On Monday, officials handed down the harshest sanctions in NASCAR history, which knocked MWR's Martin Truex Jr. out of the Chase and replaced him with Ryan Newman, who was leading the race at the time of Bowyer's spin and fighting for a wild card slot. The team also was fined $300,000 and all three drivers were docked 50 points (pre-Chase).

Gordon said NASCAR should have gone further because Bowyer was left unaffected despite a questionable spinout.

"We all, as competitors and some of the media, understand it looks pretty obvious as to what caused that caution," Gordon said. "It's pretty obvious the 15 (Bowyer) came back down pit road, similar to what the 55 (Vickers) did – but that penalty didn't really affect (Bowyer).

"It did affect MWR. That was a huge penalty to MWR and it's going to have consequences that go beyond just that penalty. It's going to affect them in the future. In that sense, I feel like the penalty was justified, but it still doesn't really address what went on with the 15."
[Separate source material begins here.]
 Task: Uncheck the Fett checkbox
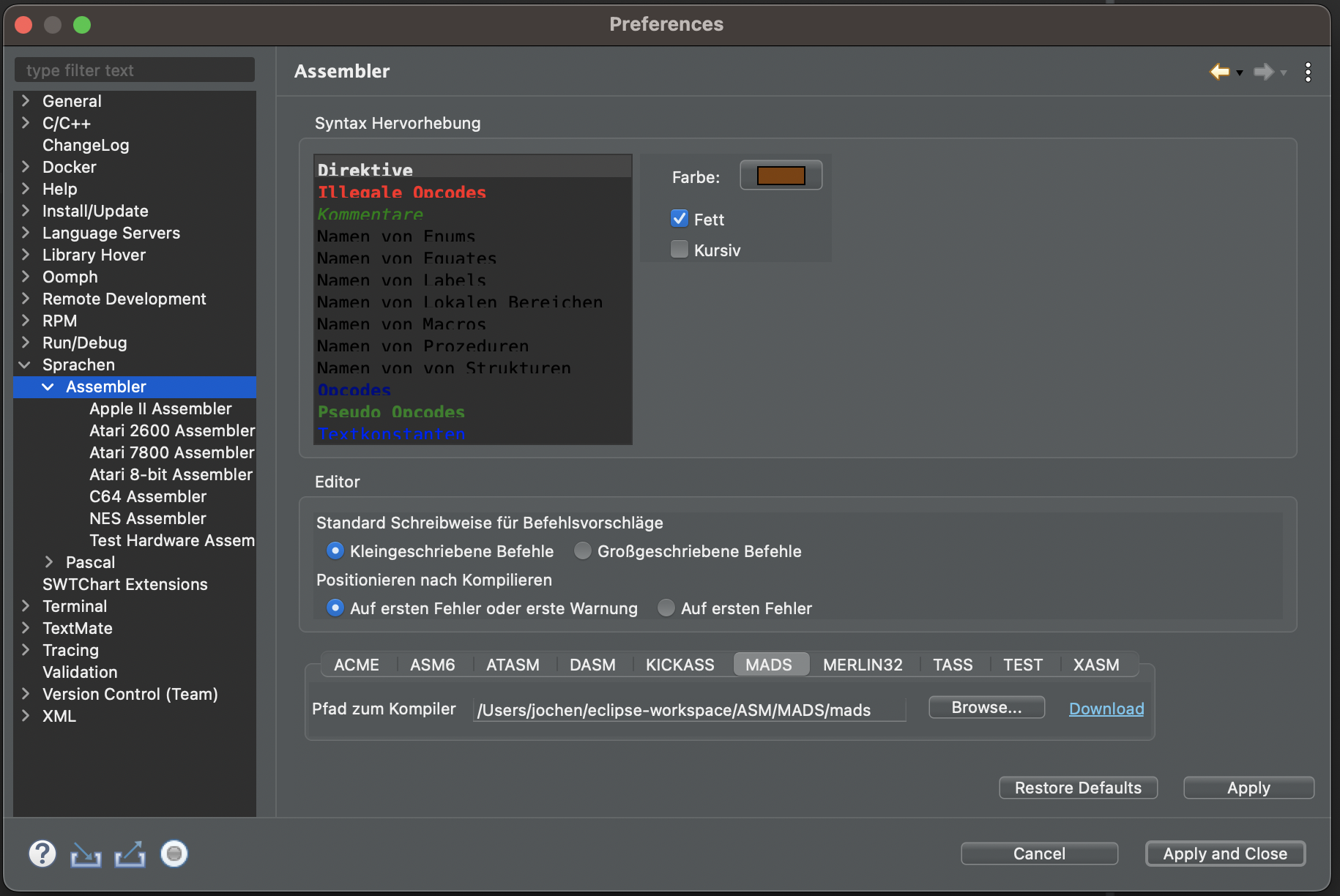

Gordon thanked his fans for their support on Twitter and Facebook and said they had "really, really inspired me." He had long known about his passionate group of fans but hadn't realized just how much they cared until their emotions were on full display during this "nutty" week, he said.

In the meantime, Gordon prepared to play kickball at a minor league baseball stadium near Charlotte. It was part of the Jeff Gordon Foundation and the Kick-It charity, which organizes kickball games to raise funds and awareness about children's cancer.

He hoped the game would be a good distraction in light of everything that happened this week, but there was just one problem: While he and his family were moving out of their New York City apartment this week, he tweaked his back.

"So my kickball skills are going to be limited," he said with a laugh. "I think I'm going to have a designated runner, but I'll still kick the ball."